Markus Aspelmeyer with ball organizer Oliver Lehmann / Photo: Sabine Hauswirth

Basic research means expanding the boundaries of our knowledge. My expectation? That the assumptions on which our theories are based do not contradict each other. In other words, our scientific world view should be consistent at its core. This is currently not the case.
Two of the major pillars of modern physics, quantum theory and the general theory of relativity, have been outstandingly confirmed by experiments, but they are based on world views that exclude each other. For more than half a century, there has been speculation as to whether there could be experiments that resolve this fascinating dilemma. Today, we are closer to solving it than ever before.

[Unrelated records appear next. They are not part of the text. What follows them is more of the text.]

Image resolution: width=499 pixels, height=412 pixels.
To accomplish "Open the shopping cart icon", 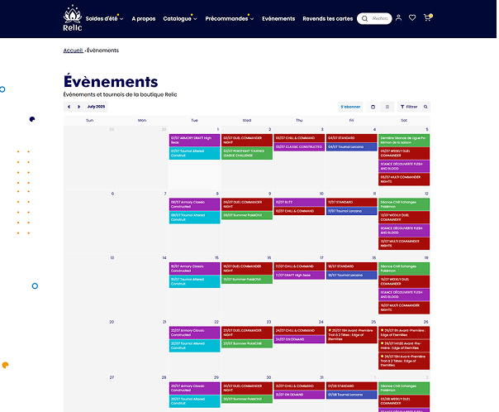I will (x=428, y=18).
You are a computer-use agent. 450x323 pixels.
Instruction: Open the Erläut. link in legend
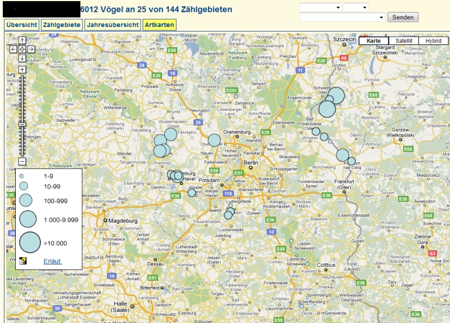(x=52, y=261)
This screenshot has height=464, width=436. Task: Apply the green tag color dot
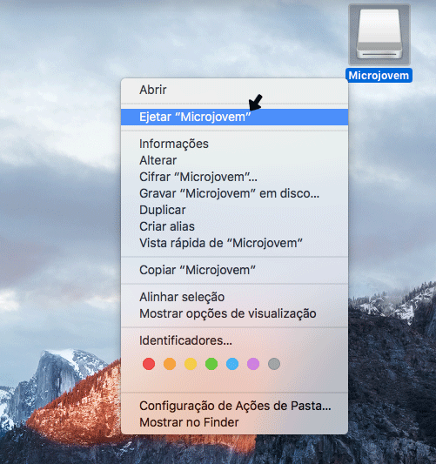211,364
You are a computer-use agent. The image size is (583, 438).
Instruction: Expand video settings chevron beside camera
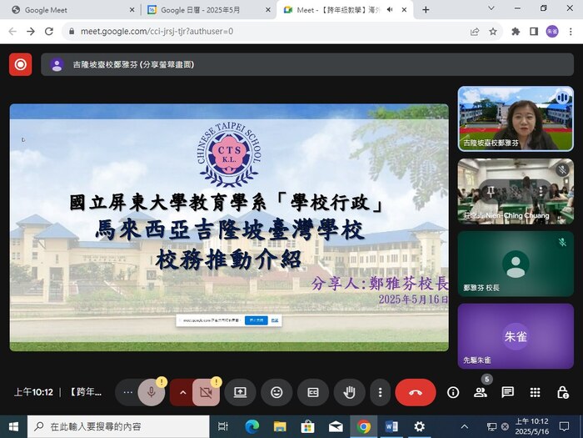pyautogui.click(x=182, y=392)

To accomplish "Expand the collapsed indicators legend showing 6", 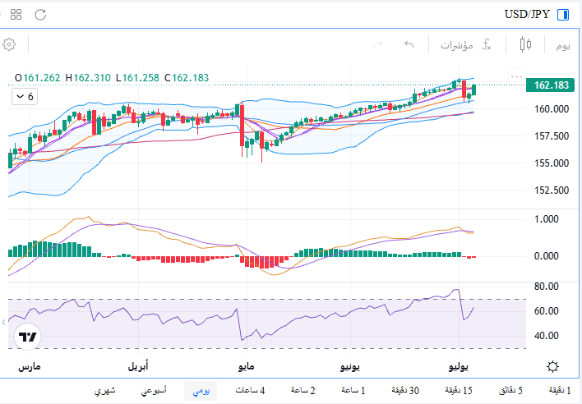I will [25, 97].
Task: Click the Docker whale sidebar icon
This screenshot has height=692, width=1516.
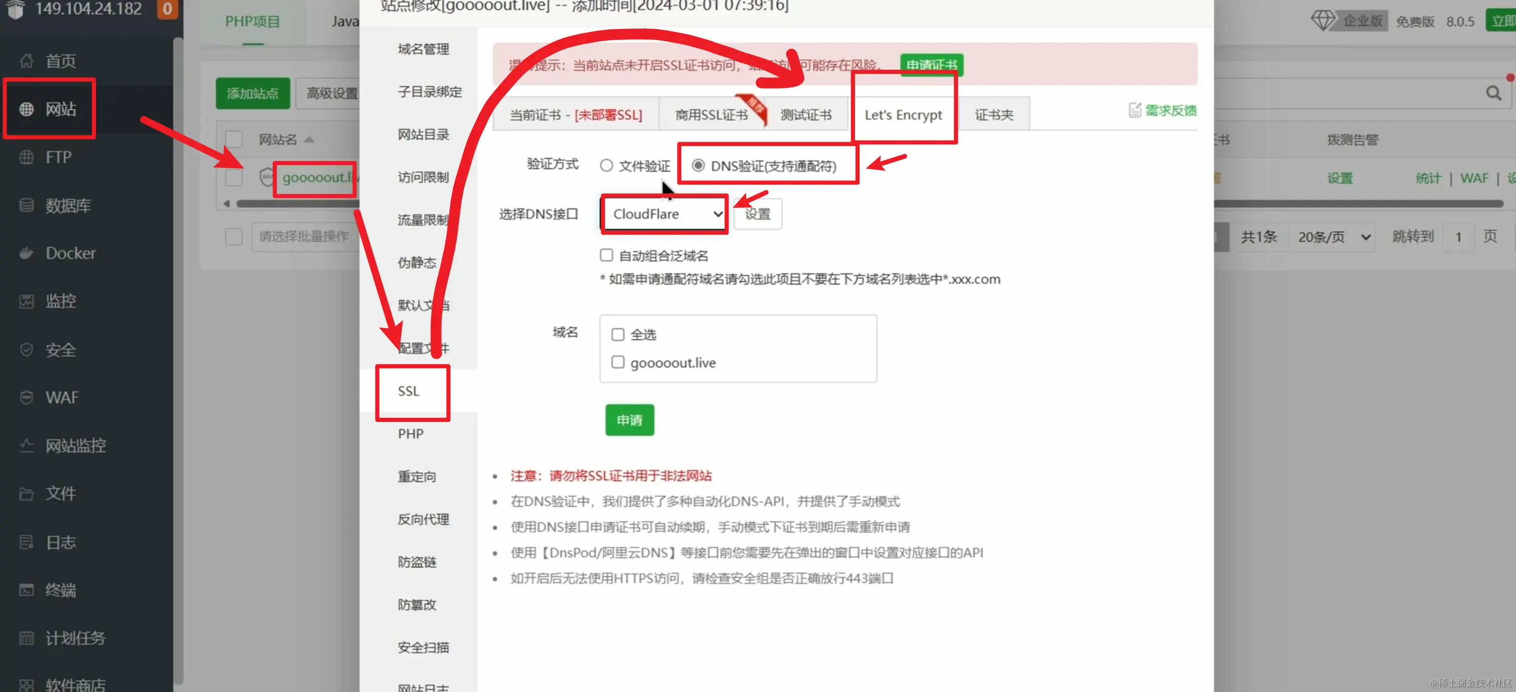Action: (x=26, y=253)
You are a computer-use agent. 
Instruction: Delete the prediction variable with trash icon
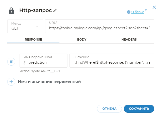pos(11,61)
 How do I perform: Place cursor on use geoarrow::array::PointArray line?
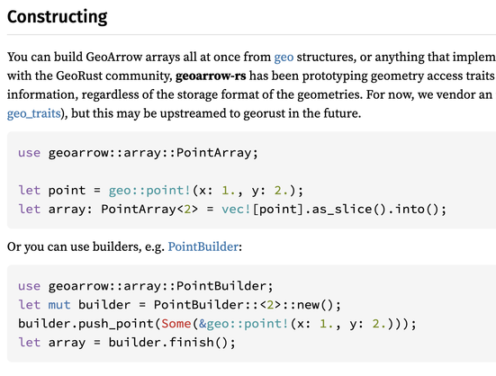(139, 153)
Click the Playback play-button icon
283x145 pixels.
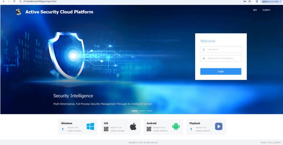tap(218, 127)
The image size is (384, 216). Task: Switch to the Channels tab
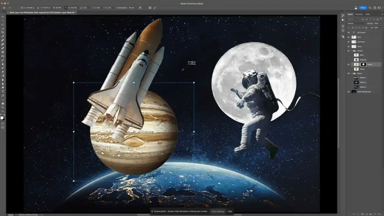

For me, imparting knowledge means passing on this fascination and curiosity: across generations and borders. Last year alone, our team consisted of researchers from 17 countries worldwide, aged between 16 and 86. It is an unconventional and creative atmosphere in which new ideas and approaches are constantly emerging.

Building a bridge between generations, internationality, openness to new ideas: the Viennese ball tradition has long stood for this as well. The Vienna Science Ball builds a bridge to the sciences in a unique way. I wish us all a glittering ball night with lots of exchange, and a successful research year 2025!

Markus Aspelmeyer is a professor of quantum information at the University of Vienna. He and his research group are part of quantA, a research network funded by the Austrian Science Fund FWF as a cluster of excellence.